UM researchers receive $7.2 million in federal support for health studies
First Nations projects among largest recipients.
First Nations projects among largest recipients.
UM researchers will partner closely with First Nations patients and communities on two research projects that each received more than $1 million in funding from the Canadian Institutes of Health Research (CIHR).
Nine grants totaling $7.2 million were awarded to Rady Faculty of Health Sciences investigators in the recently announced Fall 2025 round of project grants.
Dr. Brandy Wicklow, professor of pediatrics and child health in the Max Rady College of Medicine and researcher with the Children’s Hospital Research Institute of Manitoba, leads a team that received the largest grant of nearly $1.5 million. The team includes Indigenous researchers.
The five-year project focuses on Type 2 diabetes as an intergenerational disease in First Nations communities. First Nations children in Manitoba have one of the highest pediatric rates of the disease in the world, with children as young as four years old affected.
“An important risk factor for children is being exposed in the womb to the mother’s Type 2 diabetes,” Wicklow says. “With this funding, we’ll expand the ongoing Next Generation Birth Cohort study, which follows children who are born to parents who were themselves diagnosed with the disease before they were 18 years old.
“We screen the children from birth to age 18 for diabetes and associated problems, such as kidney disease.”
In collaboration with First Nations community members, the team will expand the cohort study by continuing to thoroughly screen children; improving diabetes pregnancy education and breastfeeding support for mothers; and developing a land-based program for parents and children involved in the study.

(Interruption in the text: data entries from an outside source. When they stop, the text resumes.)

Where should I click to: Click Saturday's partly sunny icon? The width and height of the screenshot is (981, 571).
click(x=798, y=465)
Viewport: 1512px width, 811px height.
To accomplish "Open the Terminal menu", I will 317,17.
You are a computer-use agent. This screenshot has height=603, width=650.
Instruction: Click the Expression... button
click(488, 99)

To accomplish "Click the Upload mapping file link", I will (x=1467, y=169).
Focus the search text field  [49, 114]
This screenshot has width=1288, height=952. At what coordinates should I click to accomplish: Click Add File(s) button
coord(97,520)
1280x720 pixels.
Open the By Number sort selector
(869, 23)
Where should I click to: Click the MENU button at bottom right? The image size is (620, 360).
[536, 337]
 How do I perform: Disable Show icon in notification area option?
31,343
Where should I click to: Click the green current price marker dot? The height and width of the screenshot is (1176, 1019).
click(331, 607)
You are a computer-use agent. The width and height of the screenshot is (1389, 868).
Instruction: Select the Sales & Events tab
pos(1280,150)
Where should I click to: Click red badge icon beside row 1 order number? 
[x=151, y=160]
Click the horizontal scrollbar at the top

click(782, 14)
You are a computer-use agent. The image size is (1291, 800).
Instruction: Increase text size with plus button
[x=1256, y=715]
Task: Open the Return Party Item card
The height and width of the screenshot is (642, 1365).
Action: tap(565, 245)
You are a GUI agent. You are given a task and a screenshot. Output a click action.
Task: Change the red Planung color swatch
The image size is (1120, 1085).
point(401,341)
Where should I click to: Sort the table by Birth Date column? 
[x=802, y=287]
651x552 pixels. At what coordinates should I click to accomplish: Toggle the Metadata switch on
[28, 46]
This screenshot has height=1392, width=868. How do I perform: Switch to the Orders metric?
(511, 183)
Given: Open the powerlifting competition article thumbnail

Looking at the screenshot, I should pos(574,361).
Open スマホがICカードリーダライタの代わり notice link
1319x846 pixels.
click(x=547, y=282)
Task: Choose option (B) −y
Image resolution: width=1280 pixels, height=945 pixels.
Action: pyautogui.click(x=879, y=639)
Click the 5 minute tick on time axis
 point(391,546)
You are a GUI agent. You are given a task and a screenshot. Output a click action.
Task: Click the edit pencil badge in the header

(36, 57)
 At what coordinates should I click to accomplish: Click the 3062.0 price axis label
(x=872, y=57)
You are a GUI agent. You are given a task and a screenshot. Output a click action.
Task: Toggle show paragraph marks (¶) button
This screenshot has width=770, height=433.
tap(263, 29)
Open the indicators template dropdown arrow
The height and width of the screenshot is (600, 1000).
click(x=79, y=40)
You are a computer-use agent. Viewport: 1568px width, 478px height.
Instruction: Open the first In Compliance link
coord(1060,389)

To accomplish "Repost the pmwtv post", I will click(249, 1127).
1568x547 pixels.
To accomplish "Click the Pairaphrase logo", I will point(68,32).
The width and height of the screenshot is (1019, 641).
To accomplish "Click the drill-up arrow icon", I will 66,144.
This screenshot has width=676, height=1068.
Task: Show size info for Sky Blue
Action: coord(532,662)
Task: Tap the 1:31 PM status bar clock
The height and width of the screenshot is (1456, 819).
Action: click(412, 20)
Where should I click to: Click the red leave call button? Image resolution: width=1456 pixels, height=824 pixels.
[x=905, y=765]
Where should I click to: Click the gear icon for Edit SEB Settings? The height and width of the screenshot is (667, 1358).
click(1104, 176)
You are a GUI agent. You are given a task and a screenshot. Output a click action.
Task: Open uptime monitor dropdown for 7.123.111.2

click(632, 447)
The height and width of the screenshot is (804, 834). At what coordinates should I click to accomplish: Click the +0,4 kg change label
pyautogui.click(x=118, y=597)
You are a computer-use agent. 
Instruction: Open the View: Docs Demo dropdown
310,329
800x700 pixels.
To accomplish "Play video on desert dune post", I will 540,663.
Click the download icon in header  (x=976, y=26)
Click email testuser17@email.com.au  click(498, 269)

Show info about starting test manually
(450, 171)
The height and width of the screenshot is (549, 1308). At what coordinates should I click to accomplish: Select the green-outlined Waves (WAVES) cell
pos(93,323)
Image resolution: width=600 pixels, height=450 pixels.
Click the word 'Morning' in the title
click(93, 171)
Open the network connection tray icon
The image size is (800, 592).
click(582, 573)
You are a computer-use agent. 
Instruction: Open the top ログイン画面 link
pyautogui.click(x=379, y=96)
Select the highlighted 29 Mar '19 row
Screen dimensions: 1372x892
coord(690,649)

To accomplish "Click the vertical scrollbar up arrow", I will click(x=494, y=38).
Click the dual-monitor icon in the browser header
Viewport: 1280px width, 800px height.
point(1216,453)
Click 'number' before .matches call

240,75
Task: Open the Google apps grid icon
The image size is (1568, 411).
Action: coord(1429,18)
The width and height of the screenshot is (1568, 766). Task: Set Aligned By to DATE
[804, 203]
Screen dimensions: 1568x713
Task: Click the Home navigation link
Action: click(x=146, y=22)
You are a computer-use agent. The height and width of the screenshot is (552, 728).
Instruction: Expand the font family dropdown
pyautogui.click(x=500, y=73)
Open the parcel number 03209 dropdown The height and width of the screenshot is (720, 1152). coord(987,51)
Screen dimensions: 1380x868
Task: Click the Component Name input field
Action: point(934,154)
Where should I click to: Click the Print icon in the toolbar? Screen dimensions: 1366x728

The second-largest grant of more than $1.2 million will fund a study that will use Indigenous research methods to better understand First Nations patients’ access to joint care and joint replacement surgery in Manitoba.
Noting that First Nations people have a higher rate of arthritis than the general population, the five-year study will combine the lived experience of First Nations patients with insights from health data.
Dr. Amanda Fowler-Woods, assistant professor in the College of Community and Global Health, and Dr. Christiaan Righolt, assistant professor of surgery in the Max Rady College of Medicine and director of clinical research at the Orthopaedic Innovation Centre, co-lead this research in close collaboration with a First Nations Advisory Circle that helped shape the study design.
The team will interview First Nations patients who have had a joint replaced, using Indigenous research methods to analyze the interviews. It will also examine health data to compare the joint pain and joint-replacement experiences of First Nations and non-First Nations patients.
The researchers will use a consensus-building process to identify the main barriers to equitable, culturally safe joint care and assess what can be done to remove these barriers.